定番ソング『はらぺこあおむし』の歌と歌詞に迫る!月曜日のフレーズが耳に残る理由
保育園や幼稚園、子育て支援施設などで親しまれているのが、シンガーソングライターの新沢としひこさんが作曲した公式ソング『はらぺこあおむし』です。絵本のテキスト(もりひさし訳)がそのままメロディに乗っており、一度聴いたら忘れられない親しみやすさを持っています。
はらぺこあおむしの歌の歌詞では、「♪ げつようび〜 げつようび〜 りんごをひとつ たべました〜」と、曜日と食べ物が心地よいリズムで繰り返されます。まだ文字が読めない1〜2歳児であっても、歌を通じて「月曜日=りんご」という対応関係を楽しく記憶できるのが特徴です。
歌のリズムに合わせて身体を揺らしたり、手遊びを交えたりすることで、絵本の読み聞かせがよりダイナミックな音楽体験へと進化します。土曜日のごちそうをたくさん食べてお腹を痛める展開から、緑の葉っぱを食べて元気になり、最後は美しいちょうちょへと羽ばたくクライマックスまで、歌と絵本の一体感は見事というほかありません。
【保育・家庭で大人気】折り紙やフェルトで作る「簡単りんご工作」とペープサート
あおむしとりんごの組み合わせは、製作活動や室内遊びの題材としても非常に優秀です。特別な道具を使わなくても、身近な材料で簡単にできる工作アイデアが充実しています。
手軽に挑戦できるのが折り紙で作るりんごです。赤い折り紙でりんごを折り、中心に丸い穴を開け、緑色のモールや画用紙で作った小さなあおむしを通すだけで、絵本の世界を再現した動くおもちゃが完成します。指先を使う練習にもなり、2〜3歳児の製作にぴったりです。
また、長く遊べる知育玩具として注目されているのがフェルトと型紙を使った手作りアイテムです。赤色のフェルトをりんごの形にカットし、中央にハトメやボタンホール加工で穴を開け、紐の先にあおむしのマスコットを付けた「紐通し知育トイ」は、集中力を育む遊びとして家庭でも保育現場でも大活躍します。
さらに、紙皿や画用紙を活用したペープサートの作り方も簡単です。
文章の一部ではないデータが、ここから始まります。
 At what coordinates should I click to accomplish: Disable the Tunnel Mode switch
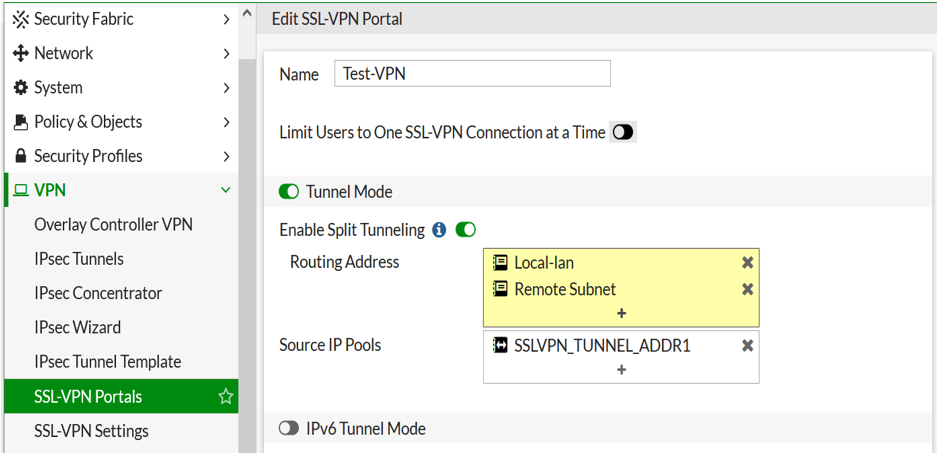[x=289, y=192]
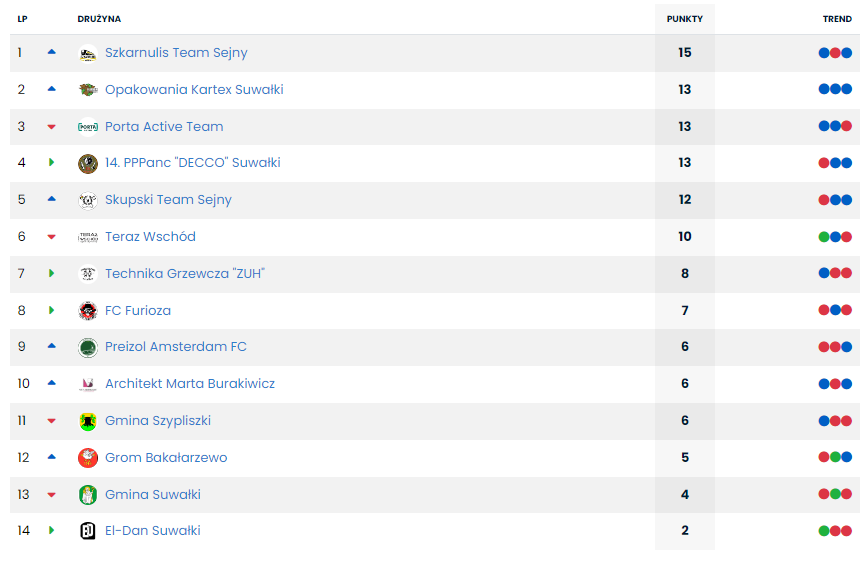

りんごのイラストの裏表に「食べる前」「かじった後の穴あき」を描き分け、持ち手を付ければ、読み聞かせを劇的に盛り上げるシアター教材として重宝します。
誕生会やイベントを彩る!壁面製作・手形足形アート&離乳食プレート実例
季節の行事や子どもの成長記念イベントでも、『はらぺこあおむし』と真っ赤なりんごは主役級のモチーフになります。
保育室を明るく彩る壁面製作では、子どもたち一人ひとりが絵の具やちぎり絵で作ったりんごを大きな木に飾り付け、そこへあおむしが這っていく構図が大人気です。集団製作としても個性が光り、保護者からも好評を集める定番テーマとなっています。
赤ちゃんの成長記録としてSNS等でトレンドとなっているのが手形足形アートです。緑色の足形をペタペタと繋げてあおむしの身体に見立て、その隣に赤い手形やスタンプでりんごを添えることで、1歳の誕生日やハーフバースデーの記念にふさわしいメモリアル作品が仕上がります。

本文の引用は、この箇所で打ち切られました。